Response: We removed the word “realistic” from the title.
- L1-21: At the beginning of the manuscript, the authors discuss the issues related to the urban climate. However, this is quite scarce and not anyhow connected to the rest of the introduction. I would suggest rewriting this part and incorporating it with the rest of the text. The impression I got while reading it is that the authors discuss the general urban climate modeling and jump into the PALM specifics.
Response: We shortened this first paragraph to lessen the focus on the issues related to the urban climate.
- L17: Please provide a reference for this statement.
Response: We added a reference for this statement.
- L18-20: I suggest including adequate example studies incorporating/testing the mentioned mitigation/development strategies.
Response: With the response to comment #2, we decided to shorten the first paragraph and drop the examples, because they do not relate significantly to the study at hand.
- L23: Please provide a reference for this statement.
Response: We revised this part and now include two new references regarding the motivation for microscale modeling.
- L24: The NS solved equations include the Boussinesq approximation as well, please be more precise in your text (though with an anelastic approximation available too if necessary).
Response: We revised the manuscript to mention that the Navier-Stokes equations are solved using the Boussinesq approximation for buoyancy.

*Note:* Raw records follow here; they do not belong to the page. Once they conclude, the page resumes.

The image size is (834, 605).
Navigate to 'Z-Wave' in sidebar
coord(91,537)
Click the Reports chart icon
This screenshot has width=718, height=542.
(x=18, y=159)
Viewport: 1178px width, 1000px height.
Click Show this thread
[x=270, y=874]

- L28-30: I would suggest including the chemistry module, as well as the BIO module, in your list of key components, especially since you discuss the urban microclimate and UHI’s impact at the beginning of the manuscript. These two play quite an important role when assessing urban microclimates in terms of chemistry and human thermal comfort. I have noticed that you mentioned the PCM module and utilized it in your simulations, so please consider including it in the list as well.
Response: All the recommended models have been included in the manuscripts and citations have been added where possible.

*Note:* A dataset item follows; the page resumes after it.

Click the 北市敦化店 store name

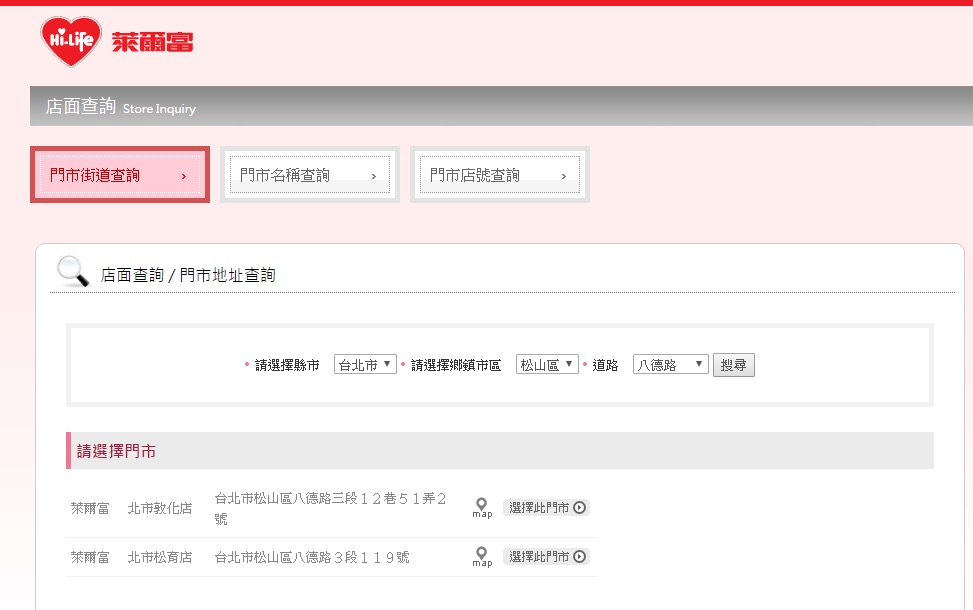[160, 508]
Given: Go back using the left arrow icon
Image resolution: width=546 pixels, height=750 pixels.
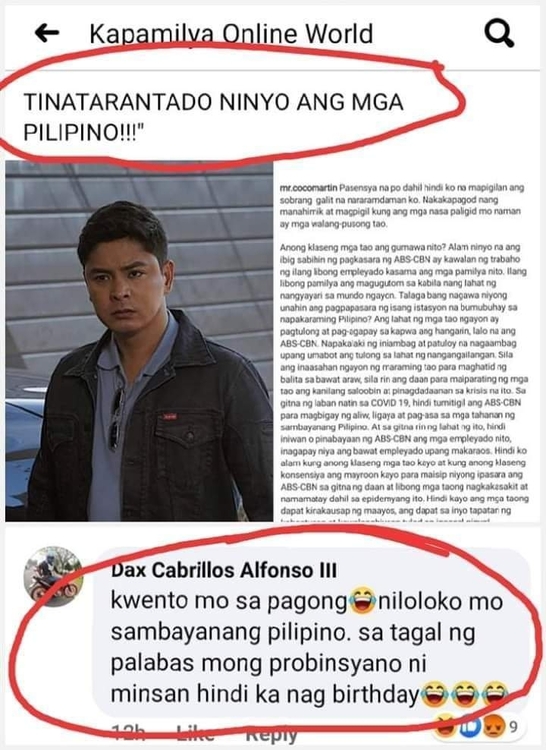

- L48: Please provide a reference for this statement or rewrite the section. I would also strongly suggest going through the manuscript and filling in all the citation gaps.
Response: The section was revised, and a reference was added. We also checked again for any unreferenced statements.
- L67: QGIS, explain this abbreviation.
Response: QGIS is not an abbreviation anymore. It was formerly known as Quantum GIS, but now it is just named QGIS.
- L80-81: Please provide a reference for the WRF model.
Response: A reference for the WRF model was added.
- L81: Provide the name of the developed tool.
Response: The name of the tool is now provided in the manuscript.
- L85: WRF model repetitive (see line 81). Provide one full explanation of the abbreviation and use only the abbreviation afterward.
Response: The accidental repetition was removed in the manuscript.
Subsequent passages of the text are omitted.